La situation décrite par Églantine comportait son lot d’étrangetés. Mais peut-être s’exprimait-elle sous le contre-coup du choc provoqué par la perte de son tout-petit. L’homme chercha une argumentation logique pour tenter de dédramatiser la situation, mais l’information que révéla son ex accrocha définitivement son attention.
- Parmi les femmes présentes ce soir là, je n’ai jamais revu celle qui est sortie de la pièce avec mon bébé aux premières complications.
- Comment ça ?
- Seuls les infirmières et le gynécologue étaient à mes côtés au moment d’annoncer la mauvaise nouvelle. Cette femme disparaît avec mon enfant, il est déclaré mort-né. Je n’ai pas eu le droit de le voir alors que c’est mon droit.
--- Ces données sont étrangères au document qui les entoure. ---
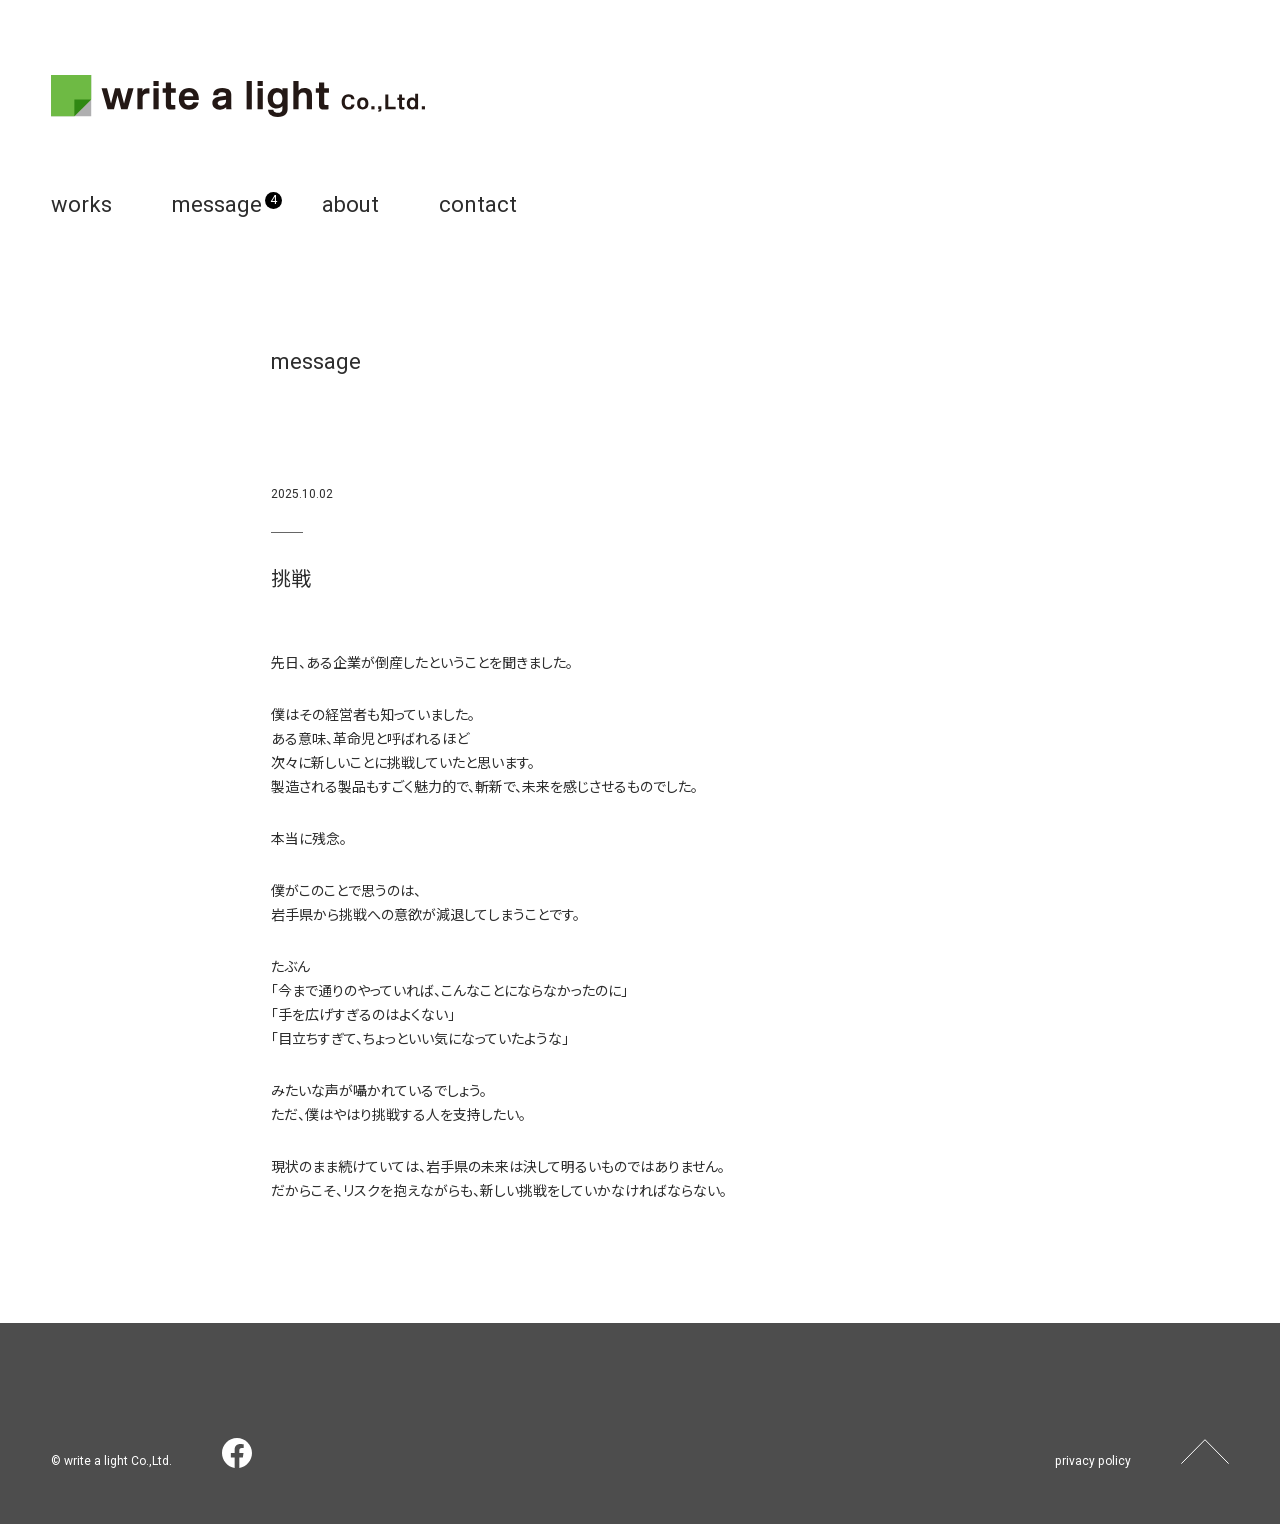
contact (478, 204)
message (217, 204)
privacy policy (1094, 1461)
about (350, 204)
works (81, 204)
Jules n’esquissa pas le moindre mouvement. Il observait Églantine se battre contre sa propre souffrance, impuissant. Déjà à l’époque, alors que la première année de faculté s’approchait à grand pas, il avait décidé de fuir devant la détresse de cette même jeune fille au lieu de la soutenir.
Comme pour se protéger de cette boite à souvenirs qui se déversait sans relâche dans sa tête, il replongea dans son carnet pour y écrire les nouvelles révélations d’Églantine. Elle triturait ses boucles, comme au lycée. Jules ne put que le remarquer. Elle avait toujours cette habitude lorsqu’elle était embarrassée. Rien n’avait changé.
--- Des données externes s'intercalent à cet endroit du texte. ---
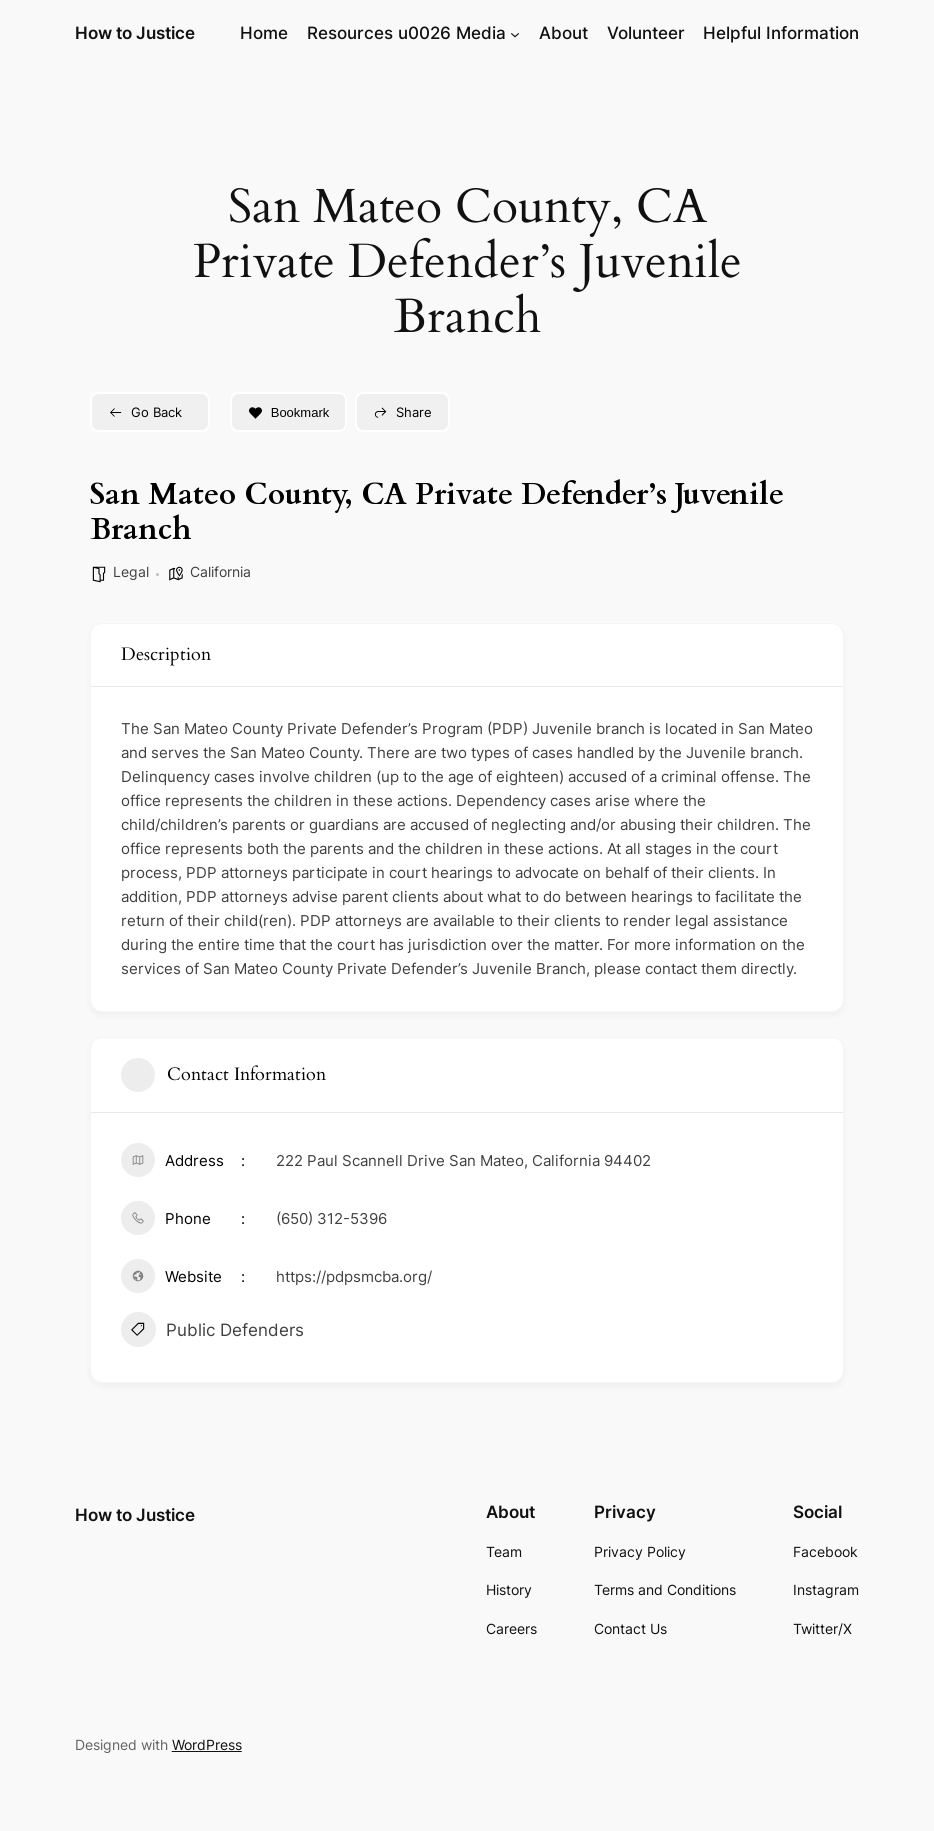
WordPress (207, 1744)
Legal (131, 571)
- Que te faut-il de plus ?
- Rien.
La réponse si brève et si rapide provoqua inévitablement un silence malaisant.
- Enfin, je veux dire par-là que j’ai tout ce dont j’ai besoin pour le moment.
- Vas-tu m’aider ? Tu es mon dernier espoir.
- Et bien…
Jules aurait aimé ne pas croiser les yeux bleu-ciel d’Églantine. Il n’avait jamais su lui refuser la moindre chose et elle avait si souvent abusé de ce petit regard qui le faisait craquer. S’en souvenait-elle ? Il n’aurait su le dire. Mais une fois de plus, il ne put résister bien longtemps.
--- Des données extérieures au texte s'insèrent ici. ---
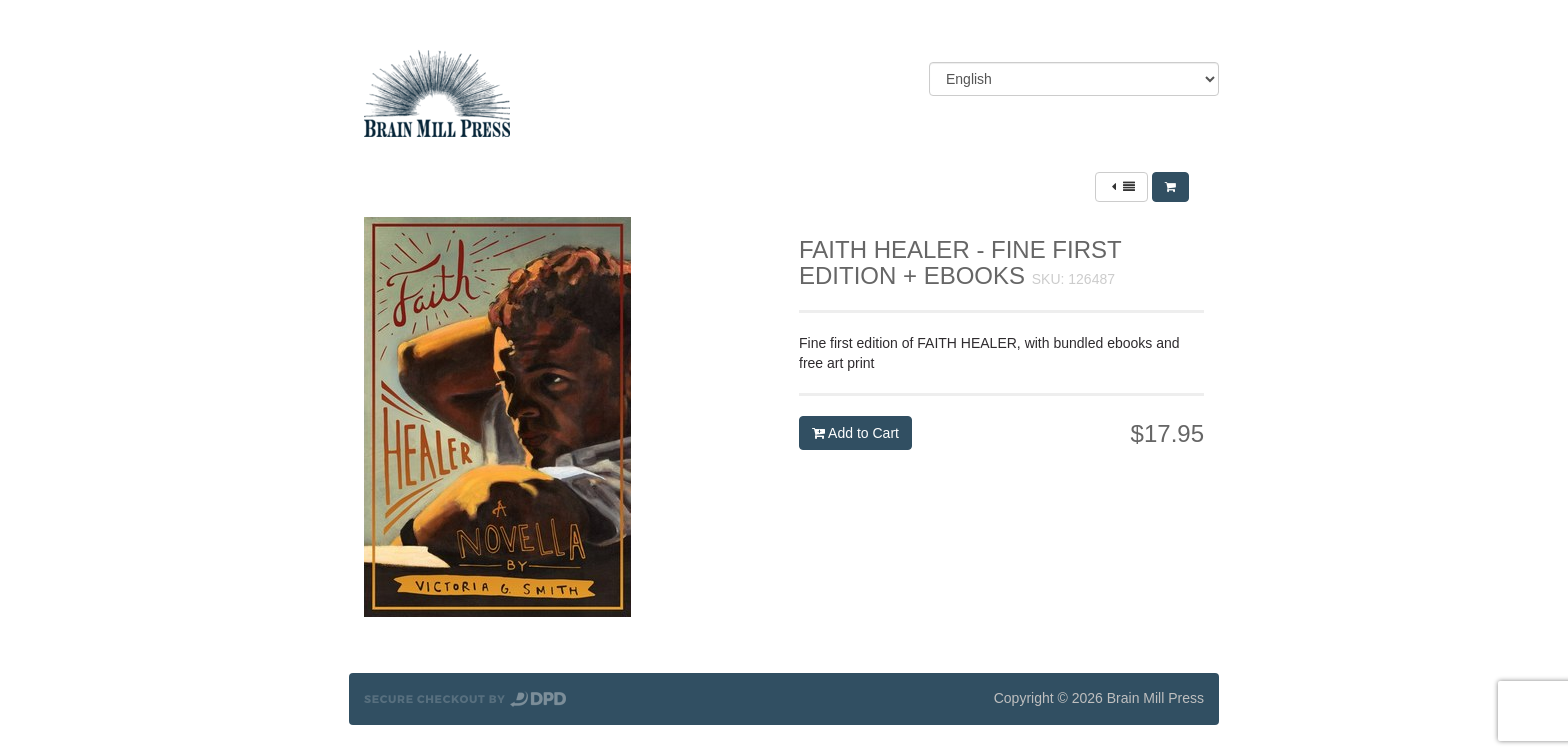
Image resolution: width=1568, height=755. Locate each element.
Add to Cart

- Je vais voir ce que je peux faire, mais je ne te promets rien.
Le visage de la femme s’illumina. Elle n’était plus seule dans ce chaos qui l’asphyxiait chaque jour.
- Tu devrais prendre contact avec Marie-Aline. Elle travaille dans le service de néonatologie dans l’hôpital où j’ai séjourné. Nous avions sympathisé, elle et moi, mais je n’ai plus de nouvelles depuis mon dernier passage.
Églantine avala son dernier morceau de gâteau d’une traite. Elle se leva, attrapa sa chevelure blonde qu’elle attacha avec un élastique avant de la placer dans la capuche de sa veste. Un billet de dix euros sur la table et elle quitta Jules sans un mot de plus.
Quelle ironie de la vie ! Tous ses espoirs reposaient aujourd’hui sur celui qui, douze ans plus tôt, les avait brisés en une fraction de seconde.
Il y eut un tintement de cloche. Jules tourna la tête pour voir la femme disparaître une fois le cadre de la porte franchi. Il ferme les yeux et laisse un long soupir s’échapper. Dans quelle aventure s’était-il encore lancé ? Il avait promis à tous de ne plus agir sur un coup de tête.
Une seule chose était certaine : Alice ne le louperait pas.